A fire system check can be unnerving

One morning I was in the bathroom when I heard an alarm sounding. For a second, I thought someone had accidentally set my alarm clock. I put my call light on, but it was a while before my aide answered it. She came in a bit frazzled telling me the fire system was being tested. She said that when the alarms are sounding none of the exterior doors lock. She had been standing by the front door to make sure no residents left the building.

Fire alarm checks put even more work on busy nursing home staff. Some aides were held up in completing their normal tasks because of "standing at the door" duties. Housekeepers also watched the doors periodically and got behind in their work. All of us remembered the last fire system check in December. When you have that much noise for four or five hours, it is hard to forget.

All of the internal fire doors, which are normally open, closed when the fire alarm went off and stayed that way. That meant residents like me who use power or manual wheelchairs and walkers needed assistance to get around the building. Staff do not want residents to open a fire door. Consequently, some of us were temporarily stalled behind a closed fire door until a staff person opened it.

I was fascinated watching the maintenance man and the fire system technician during the testing. From their calm, unruffled demeanor, they acted as though they were working in the silence of a church. Obviously, they were deep in thought and hardly noticed the noise.

Periodically, the receptionist announced on the PA, "Please, ignore all alarms." We all wished we could ignore them, but our nerves were rattled.

The fire system check began early when they brought a device into my room which is held under the smoke detector—until it alarms. When it did, they were off to the next room.
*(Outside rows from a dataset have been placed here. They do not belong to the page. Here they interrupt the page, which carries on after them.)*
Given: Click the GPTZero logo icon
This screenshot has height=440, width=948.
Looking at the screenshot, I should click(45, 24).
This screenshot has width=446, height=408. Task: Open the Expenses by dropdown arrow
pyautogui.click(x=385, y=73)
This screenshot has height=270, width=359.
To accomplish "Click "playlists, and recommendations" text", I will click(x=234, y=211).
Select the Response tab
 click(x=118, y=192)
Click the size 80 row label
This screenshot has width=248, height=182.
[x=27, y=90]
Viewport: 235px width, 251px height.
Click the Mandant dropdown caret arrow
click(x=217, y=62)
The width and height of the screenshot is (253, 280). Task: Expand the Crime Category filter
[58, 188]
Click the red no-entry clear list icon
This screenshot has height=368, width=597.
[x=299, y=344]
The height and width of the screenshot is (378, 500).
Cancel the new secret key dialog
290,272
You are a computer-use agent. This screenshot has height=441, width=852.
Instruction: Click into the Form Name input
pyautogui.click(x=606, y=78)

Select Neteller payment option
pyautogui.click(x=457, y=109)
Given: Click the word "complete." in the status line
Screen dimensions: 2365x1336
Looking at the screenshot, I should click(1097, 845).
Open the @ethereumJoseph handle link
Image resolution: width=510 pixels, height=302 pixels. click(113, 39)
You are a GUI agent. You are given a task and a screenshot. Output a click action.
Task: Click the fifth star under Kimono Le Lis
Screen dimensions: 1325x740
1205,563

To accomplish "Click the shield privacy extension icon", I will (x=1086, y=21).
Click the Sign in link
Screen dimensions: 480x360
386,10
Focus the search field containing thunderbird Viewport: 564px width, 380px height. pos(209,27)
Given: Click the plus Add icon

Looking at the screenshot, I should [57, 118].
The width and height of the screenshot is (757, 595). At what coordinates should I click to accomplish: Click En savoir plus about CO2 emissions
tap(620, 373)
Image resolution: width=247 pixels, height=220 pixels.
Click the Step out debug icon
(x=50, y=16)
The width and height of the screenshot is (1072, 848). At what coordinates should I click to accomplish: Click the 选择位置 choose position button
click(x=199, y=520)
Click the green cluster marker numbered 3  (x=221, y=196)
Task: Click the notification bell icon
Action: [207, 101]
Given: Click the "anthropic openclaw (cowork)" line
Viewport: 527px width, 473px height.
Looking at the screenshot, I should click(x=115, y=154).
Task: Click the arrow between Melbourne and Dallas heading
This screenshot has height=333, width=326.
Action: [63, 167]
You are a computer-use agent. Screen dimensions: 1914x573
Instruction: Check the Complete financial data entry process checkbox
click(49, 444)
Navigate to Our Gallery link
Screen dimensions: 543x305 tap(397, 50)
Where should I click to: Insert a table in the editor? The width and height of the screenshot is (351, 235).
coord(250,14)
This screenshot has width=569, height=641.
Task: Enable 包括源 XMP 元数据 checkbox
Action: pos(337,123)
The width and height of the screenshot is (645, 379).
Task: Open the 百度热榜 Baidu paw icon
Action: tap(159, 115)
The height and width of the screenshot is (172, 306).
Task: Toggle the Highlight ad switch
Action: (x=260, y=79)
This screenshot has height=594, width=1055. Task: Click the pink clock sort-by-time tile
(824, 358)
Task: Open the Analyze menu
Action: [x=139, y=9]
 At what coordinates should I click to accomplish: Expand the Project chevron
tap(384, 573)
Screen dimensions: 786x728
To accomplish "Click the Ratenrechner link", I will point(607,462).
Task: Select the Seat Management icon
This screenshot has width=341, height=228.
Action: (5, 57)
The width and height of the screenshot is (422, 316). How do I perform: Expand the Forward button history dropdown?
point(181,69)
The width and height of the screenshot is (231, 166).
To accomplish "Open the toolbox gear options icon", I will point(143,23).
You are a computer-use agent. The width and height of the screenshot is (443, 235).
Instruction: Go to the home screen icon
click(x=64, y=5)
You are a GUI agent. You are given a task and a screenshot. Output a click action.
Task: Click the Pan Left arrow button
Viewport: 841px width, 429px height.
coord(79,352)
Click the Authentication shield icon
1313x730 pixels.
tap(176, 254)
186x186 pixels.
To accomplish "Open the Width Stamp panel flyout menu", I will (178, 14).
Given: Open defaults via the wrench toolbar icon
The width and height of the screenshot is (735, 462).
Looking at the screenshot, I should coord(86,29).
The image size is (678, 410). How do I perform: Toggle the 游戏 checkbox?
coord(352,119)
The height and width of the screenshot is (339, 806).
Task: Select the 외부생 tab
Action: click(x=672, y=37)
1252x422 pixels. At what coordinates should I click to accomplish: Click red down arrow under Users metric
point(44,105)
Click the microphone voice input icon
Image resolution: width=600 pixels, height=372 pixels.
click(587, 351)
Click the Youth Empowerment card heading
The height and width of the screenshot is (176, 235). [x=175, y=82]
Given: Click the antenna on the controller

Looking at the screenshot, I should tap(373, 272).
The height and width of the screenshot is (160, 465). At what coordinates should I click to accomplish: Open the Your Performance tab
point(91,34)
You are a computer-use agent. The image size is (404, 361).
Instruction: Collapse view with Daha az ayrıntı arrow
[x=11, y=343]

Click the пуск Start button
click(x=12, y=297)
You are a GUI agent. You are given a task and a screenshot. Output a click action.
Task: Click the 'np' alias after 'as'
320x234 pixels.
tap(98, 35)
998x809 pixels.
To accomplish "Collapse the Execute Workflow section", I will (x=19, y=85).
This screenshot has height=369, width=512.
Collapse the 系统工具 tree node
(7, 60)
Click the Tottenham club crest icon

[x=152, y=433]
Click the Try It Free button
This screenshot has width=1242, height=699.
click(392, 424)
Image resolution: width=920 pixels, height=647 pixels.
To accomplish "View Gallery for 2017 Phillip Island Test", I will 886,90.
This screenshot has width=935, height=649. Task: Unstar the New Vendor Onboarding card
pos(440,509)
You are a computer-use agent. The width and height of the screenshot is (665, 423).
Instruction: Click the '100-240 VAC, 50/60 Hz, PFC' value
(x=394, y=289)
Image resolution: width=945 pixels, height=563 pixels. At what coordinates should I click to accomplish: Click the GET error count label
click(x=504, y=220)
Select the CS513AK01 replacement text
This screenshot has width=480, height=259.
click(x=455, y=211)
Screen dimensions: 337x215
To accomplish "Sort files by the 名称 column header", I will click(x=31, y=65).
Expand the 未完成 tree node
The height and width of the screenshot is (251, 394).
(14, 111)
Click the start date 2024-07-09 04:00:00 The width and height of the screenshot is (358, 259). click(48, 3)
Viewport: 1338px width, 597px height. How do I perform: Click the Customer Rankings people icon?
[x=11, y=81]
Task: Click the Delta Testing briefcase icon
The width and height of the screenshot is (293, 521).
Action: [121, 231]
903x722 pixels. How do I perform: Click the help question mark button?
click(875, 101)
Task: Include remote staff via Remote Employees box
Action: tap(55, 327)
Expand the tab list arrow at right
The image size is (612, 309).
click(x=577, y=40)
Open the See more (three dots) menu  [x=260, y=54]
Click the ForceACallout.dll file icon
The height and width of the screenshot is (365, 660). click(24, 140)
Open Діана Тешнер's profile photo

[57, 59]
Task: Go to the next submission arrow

After lunch I was sitting outside my room waiting for assistance to the bathroom. The fire alarm—20 feet away—was blaring and the light was flashing. I must have had a strange look on my face because one of the aides came up and opened my door. She said, "I will help you back in your room where it is not as noisy."

We all understand that testing our fire alarm system is very important. Reading about any commercial building fire makes us realize how much the fire system needs to be working well.

In another six months we will endeavor to stay cool during the next fire safety check.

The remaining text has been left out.